Fast foward, then, to the arrival of Jesus and his embodied proclamation of the end of exile and the forgiveness of sins. What is intriguing about this is that Jesus simply proclaims the forgiveness of the poor as a fait accompli. The poor are regularly said to be forgiven, even though they do not come to Jesus asking for, or expecting, forgiveness (cf. Mt 9/Mk 2/Lk 5; Lk 7; Jn 8). Jesus’ harsh words, wherein he withholds the proclamation of forgiveness and makes it conditional, are reserved for the wealthy and the well-established – people like you and I. This fits well with our reading of 2 Ki 24. Jesus’ proclamation of forgiveness for the poor is unconditional because the poor were never sent into exile in the first place. The poor were never rejected by God, they were only rejected by other members of their society.
In light of these things, I would assert that our contemporary understandings of church are far too narrow, and reflect a tragic divide between the confessing members of Christ’s body – people like you and I – and the crucified members of Christ’s body – the poor. Therefore, to unite the body of Christ, the confessing members are call to cruciformity, and the crucified members are called to confession. Indeed, apart from this unity, I believe that the body of Christ is sick unto death. In this regard, I would refer us to 1 Cor 11. Here we see a church that is practicing eucharistic table fellowship in such a way that the poor are excluded and marginalised. The result of this is that some members in the Church are growing sick and dying. Although many have been puzzled by this passage, this result should not surprise us. For, on the one hand, when the poor are abandoned, they are abandoned to die of things like malnutrition, starvation, and otherwise treatable illnesses. On the other hand, when the rich abandon the poor in this way, they are acting as subjects of Sin and Death – so it is not surprising that Death would come to claim some of his subjects.
Therefore, although St. Cyprian was correct when he stated extra ecclesiam nulla salus, Jon Sobrino is certainly correct to argue that this necessarily means, extra pauperum nulla salus. The result of this, is that when we say that Christian scholarship is accountable to the Church, we are also saying that Christian scholarship is accountable to the poor.

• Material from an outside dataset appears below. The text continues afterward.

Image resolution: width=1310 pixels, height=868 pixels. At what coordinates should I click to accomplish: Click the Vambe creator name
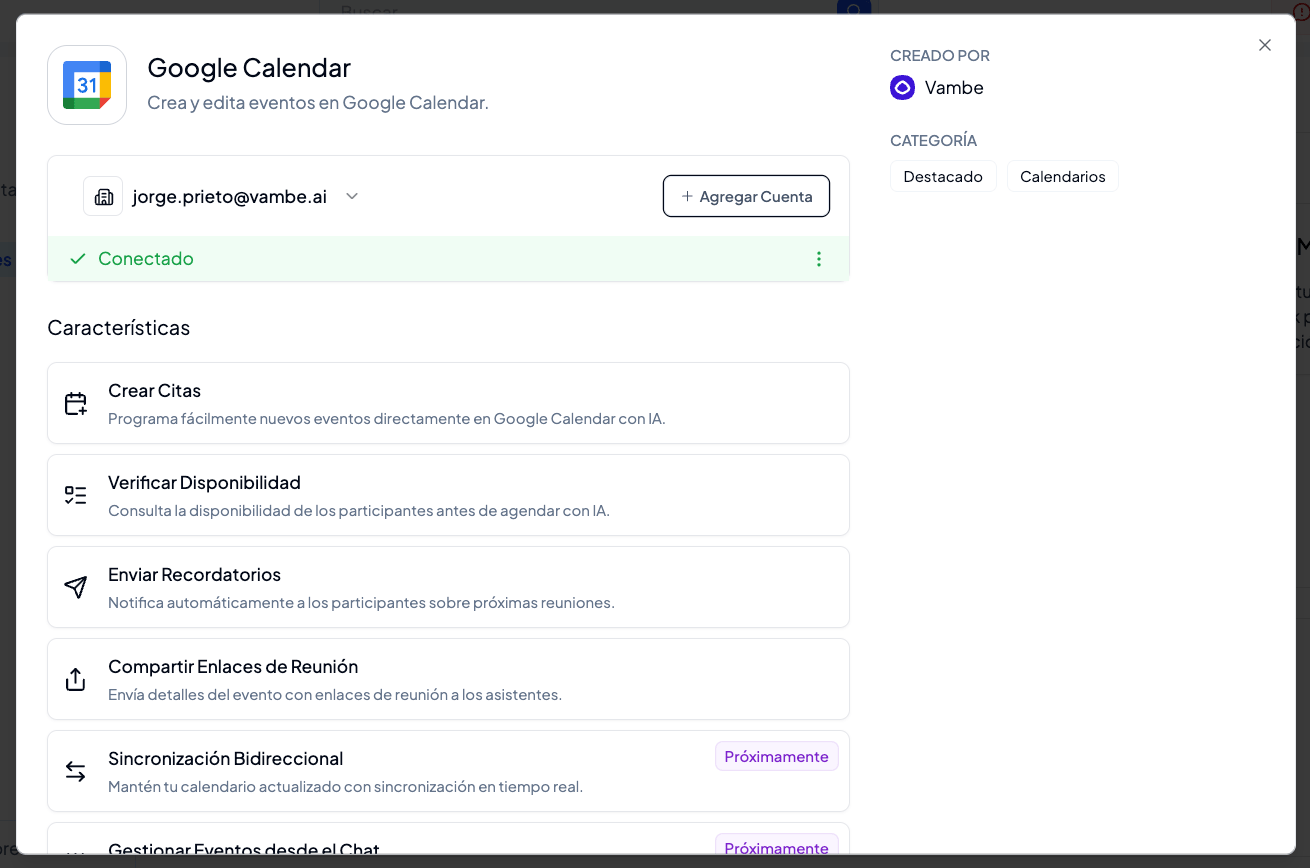tap(954, 88)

So, my response to the question under discussion today is a threefold “yes.” First, Christian scholarship is accountable to the poor because the preferential option for the poor is central to the identity and mission of all Christians. Second, Christians scholarship is accountable to the poor because this is one of the necessary implications of our accountability to Christ. Third, Christian scholarship is accountable to the poor because this is also one of the necessary implications of our accountability to the Church.